_Assignment_: An exact transcription of all the data is required.

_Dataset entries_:
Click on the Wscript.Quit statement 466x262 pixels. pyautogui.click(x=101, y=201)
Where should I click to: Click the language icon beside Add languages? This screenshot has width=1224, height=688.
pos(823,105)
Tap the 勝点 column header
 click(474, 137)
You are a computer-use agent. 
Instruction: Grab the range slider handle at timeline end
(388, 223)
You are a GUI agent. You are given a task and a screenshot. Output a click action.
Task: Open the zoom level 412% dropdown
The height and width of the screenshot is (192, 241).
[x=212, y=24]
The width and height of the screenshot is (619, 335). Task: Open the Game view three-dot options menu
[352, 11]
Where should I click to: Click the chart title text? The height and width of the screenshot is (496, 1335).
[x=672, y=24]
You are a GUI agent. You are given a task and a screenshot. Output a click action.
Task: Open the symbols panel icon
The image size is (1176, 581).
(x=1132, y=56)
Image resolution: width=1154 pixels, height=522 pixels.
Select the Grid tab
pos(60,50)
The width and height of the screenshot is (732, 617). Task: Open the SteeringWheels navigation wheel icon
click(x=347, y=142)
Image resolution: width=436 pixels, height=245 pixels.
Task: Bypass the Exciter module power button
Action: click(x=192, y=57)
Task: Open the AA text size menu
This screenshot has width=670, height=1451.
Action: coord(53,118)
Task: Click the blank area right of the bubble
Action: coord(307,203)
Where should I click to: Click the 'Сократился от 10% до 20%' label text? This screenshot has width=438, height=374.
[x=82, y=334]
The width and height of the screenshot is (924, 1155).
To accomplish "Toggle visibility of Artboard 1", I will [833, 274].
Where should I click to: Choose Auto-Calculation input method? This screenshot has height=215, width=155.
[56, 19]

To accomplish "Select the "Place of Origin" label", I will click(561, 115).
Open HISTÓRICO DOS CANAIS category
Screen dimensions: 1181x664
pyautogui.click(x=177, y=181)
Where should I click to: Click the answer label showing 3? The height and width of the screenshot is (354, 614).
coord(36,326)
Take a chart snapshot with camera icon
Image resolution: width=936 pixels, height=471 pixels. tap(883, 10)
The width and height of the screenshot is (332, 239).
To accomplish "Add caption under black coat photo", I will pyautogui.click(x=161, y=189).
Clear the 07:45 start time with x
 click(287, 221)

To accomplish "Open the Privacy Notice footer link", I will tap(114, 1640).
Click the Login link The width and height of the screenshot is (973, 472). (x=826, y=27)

_Task response_:
Click on the Wscript.Quit statement 466x262 pixels. pyautogui.click(x=101, y=201)
Where should I click to: Click the language icon beside Add languages? This screenshot has width=1224, height=688.
pos(823,105)
Tap the 勝点 column header
 click(474, 137)
You are a computer-use agent. 
Instruction: Grab the range slider handle at timeline end
(388, 223)
You are a GUI agent. You are given a task and a screenshot. Output a click action.
Task: Open the zoom level 412% dropdown
The height and width of the screenshot is (192, 241).
[x=212, y=24]
The width and height of the screenshot is (619, 335). Task: Open the Game view three-dot options menu
[352, 11]
Where should I click to: Click the chart title text? The height and width of the screenshot is (496, 1335).
[x=672, y=24]
You are a GUI agent. You are given a task and a screenshot. Output a click action.
Task: Open the symbols panel icon
The image size is (1176, 581).
(x=1132, y=56)
Image resolution: width=1154 pixels, height=522 pixels.
Select the Grid tab
pos(60,50)
The width and height of the screenshot is (732, 617). Task: Open the SteeringWheels navigation wheel icon
click(x=347, y=142)
Image resolution: width=436 pixels, height=245 pixels.
Task: Bypass the Exciter module power button
Action: click(x=192, y=57)
Task: Open the AA text size menu
This screenshot has width=670, height=1451.
Action: coord(53,118)
Task: Click the blank area right of the bubble
Action: coord(307,203)
Where should I click to: Click the 'Сократился от 10% до 20%' label text? This screenshot has width=438, height=374.
[x=82, y=334]
The width and height of the screenshot is (924, 1155).
To accomplish "Toggle visibility of Artboard 1", I will [833, 274].
Where should I click to: Choose Auto-Calculation input method? This screenshot has height=215, width=155.
[56, 19]

To accomplish "Select the "Place of Origin" label", I will click(561, 115).
Open HISTÓRICO DOS CANAIS category
Screen dimensions: 1181x664
pyautogui.click(x=177, y=181)
Where should I click to: Click the answer label showing 3? The height and width of the screenshot is (354, 614).
coord(36,326)
Take a chart snapshot with camera icon
Image resolution: width=936 pixels, height=471 pixels. tap(883, 10)
The width and height of the screenshot is (332, 239).
To accomplish "Add caption under black coat photo", I will pyautogui.click(x=161, y=189).
Clear the 07:45 start time with x
 click(287, 221)

To accomplish "Open the Privacy Notice footer link", I will tap(114, 1640).
Click the Login link The width and height of the screenshot is (973, 472). (x=826, y=27)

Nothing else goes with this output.